With APIs from the likes of Twilio (and emerging Layer) fuelling a new concept of how cloud-based archictecture can be applied to the worlds of telephony and communications, UK startup NewVoiceMedia is today announcing a new round of $35 million to build out its business applying this idea to the world of call centers.
This Series C round is led by a new investor, Bessemer Venture Partners, along with participation from existing investors Highland Capital Partners Europe, Eden Ventures and Notion Capital. It’s the second round of funding announced by NVM this year, after a $20M Series B round in January. It brings the total raised by the company to $61.3 million.
That past round was raised to help NVM expand to North America, and this is also partly where this latest investment will go. “It will be used for further research and development, expansion throughout the U.S. and APAC, including new offices in New York, building an execution capability in sales, marketing and professional services and developing a global network,” Jonathan Gale, the company’s CEO, tells me. Current customers include Parcelforce, QlikView, DPD, SHL Group and Topcon Positioning Systems.
Gale tells me that although NewVoiceMedia has had its eye on North America for a while, the office there actually only opened in August of this year, in San Francisco. This gives it a strategic proximity not just to customers but to partners in the wider landscape of cloud-based business services. “The company’s solutions were already widely used in the U.S., but the new office has brought the company closer to customers in the region, as well as Salesforce,” Gale says. Some 20% of NewVoiceMedia’s seats are in North America currently.
The company is still at an early stage of growth. It currently has some 150 employees, and at the end of fiscal year 13 had revenues just under $10 million. “Post investment, we are looking to grow to 100% per annum over the next two years – driven from the U.S.,” he says.
And similarly, cloud services are at an early stage in the world of contact centers. While companies like Salesforce and Box, and trends around smartphones and tablets, have done a lot to bring cloud services into more mainstream enterprise discourse, this is still only starting to have an impact on an industry full of legacy, with large, physical spaces invested with millions of dollars of physical equipment.
Making the shift to software-based systems, where people can be more distributed and many functions more automated, almost certainly makes better business sense, but retiring the older systems will not be done overnight. NVM hopes, however, that when it happens, it will be the one to be at the forefront.

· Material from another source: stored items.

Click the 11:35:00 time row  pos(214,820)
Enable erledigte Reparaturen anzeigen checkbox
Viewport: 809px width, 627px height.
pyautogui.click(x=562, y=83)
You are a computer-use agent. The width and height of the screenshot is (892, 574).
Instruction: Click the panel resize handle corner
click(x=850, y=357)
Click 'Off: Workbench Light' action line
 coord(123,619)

“The contact centre market is realising the power of the cloud and this is bringing rapid change to the industry, mirroring the Salesforce-led transformation of the CRM market,” Gales says. “It’s a very exciting phase and we are pleased to be driving this change. Our true cloud technology is available, secure and scalable, and we’re continually tapping into major developments in social media and mobile devices to make sure every customer interaction is a great experience.”
NVM’s early-mover position is also what attracted BVP to the deal. “We have been interested in the potential that an emerging player has to disrupt the massive contact centre market globally. NewVoiceMedia really stood out to us with its full suite of true cloud, multi-tenant, contact centre capabilities, built entirely in-house,” noted
Alex Ferrara, partner at Bessemer Venture Partners, in a statement.

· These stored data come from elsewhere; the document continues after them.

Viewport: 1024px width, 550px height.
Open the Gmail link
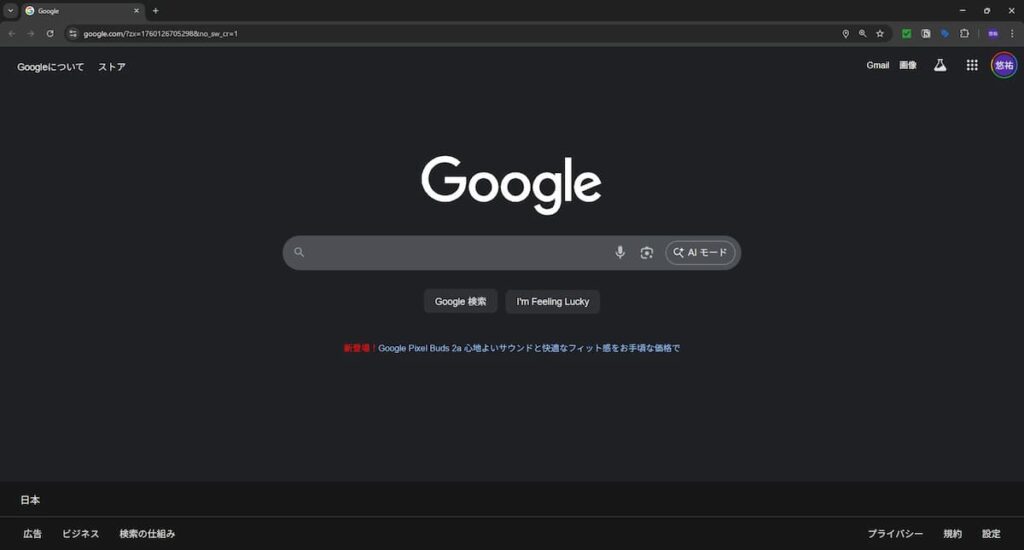coord(878,65)
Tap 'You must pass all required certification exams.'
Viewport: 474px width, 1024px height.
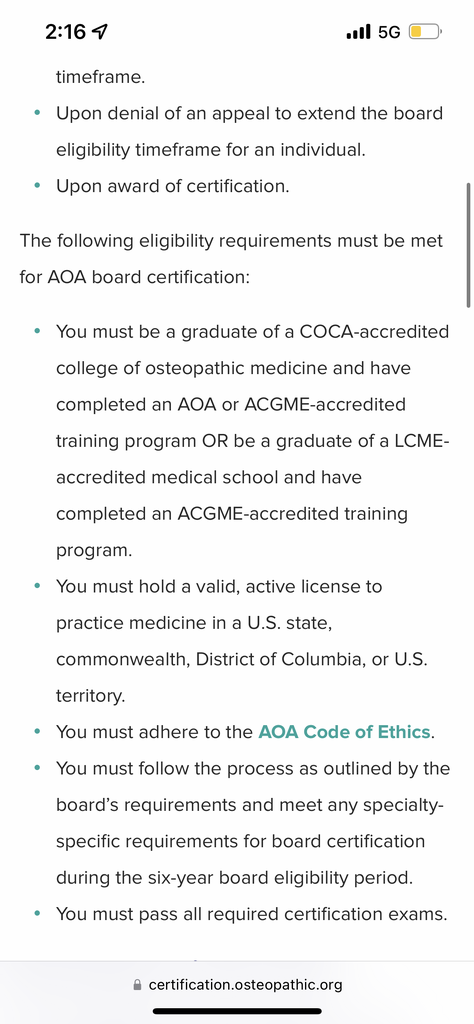(x=251, y=914)
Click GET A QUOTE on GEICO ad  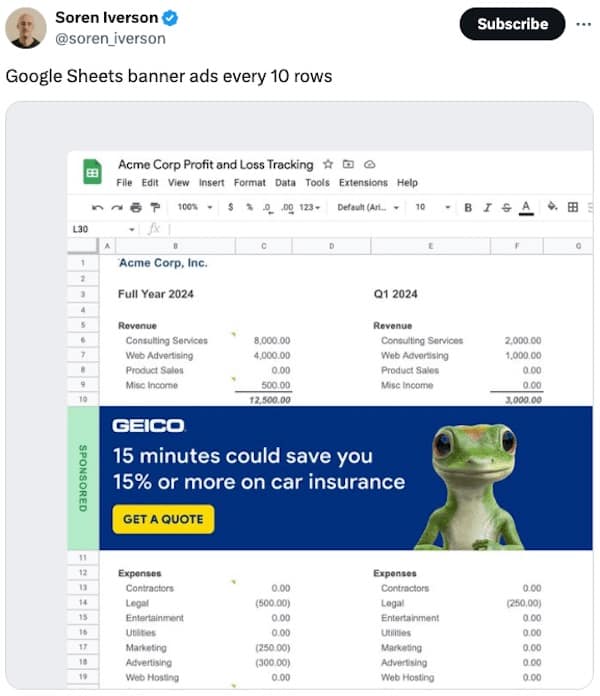[163, 519]
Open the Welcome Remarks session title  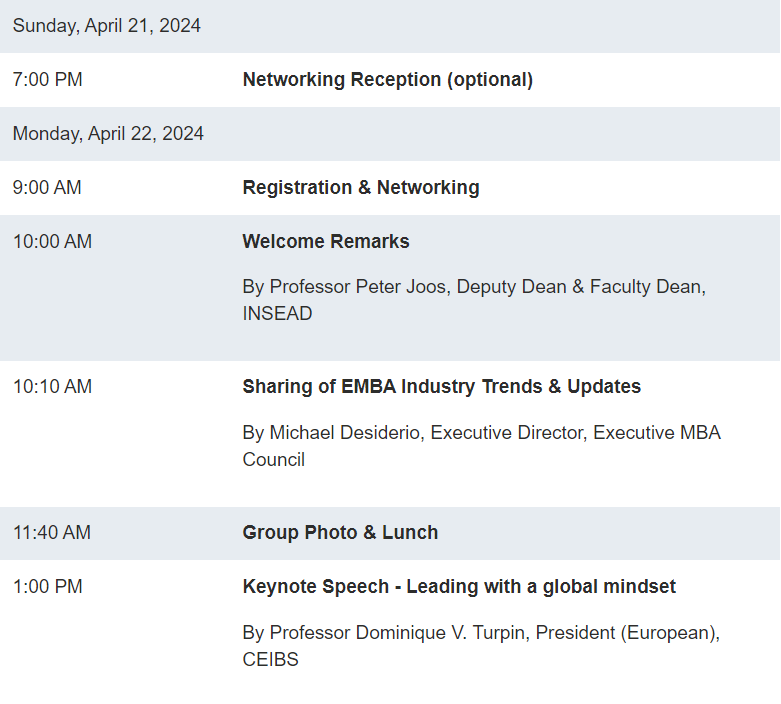coord(326,242)
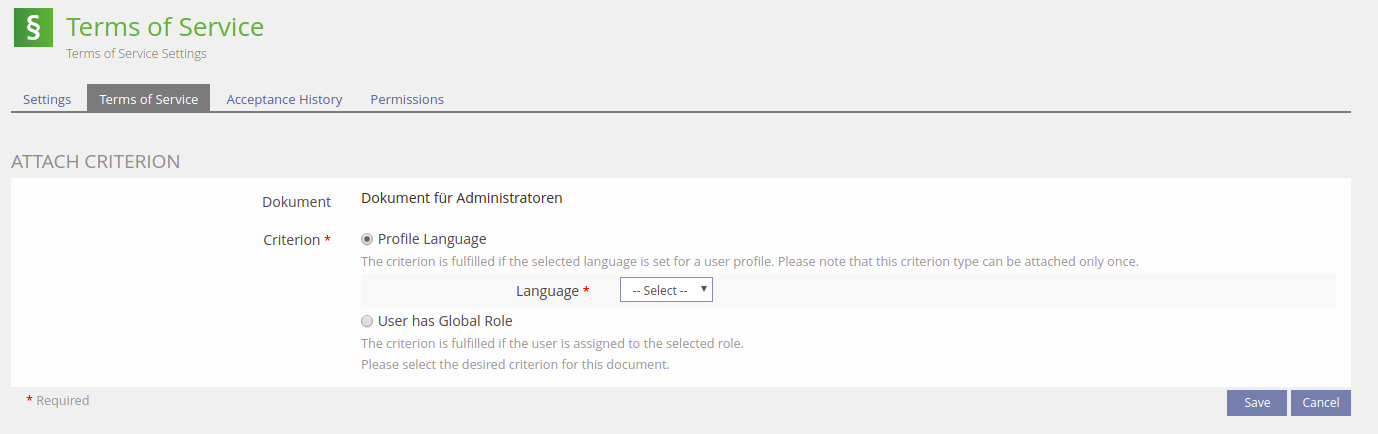Choose the User has Global Role option
1378x434 pixels.
pos(367,321)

It looks like this could be the first of other investments for BVP in this space, and specifically around European startups, which have been strong in the area of enterprise and cloud services. “Bessemer Venture Partners believes cloud computing is the most significant trend in the software industry of the decade,” Ferrara says. “We are actively seeking to expand our portfolio of European cloud vendors and consider businesses with a compelling proposition, at all stages, from seed to growth.”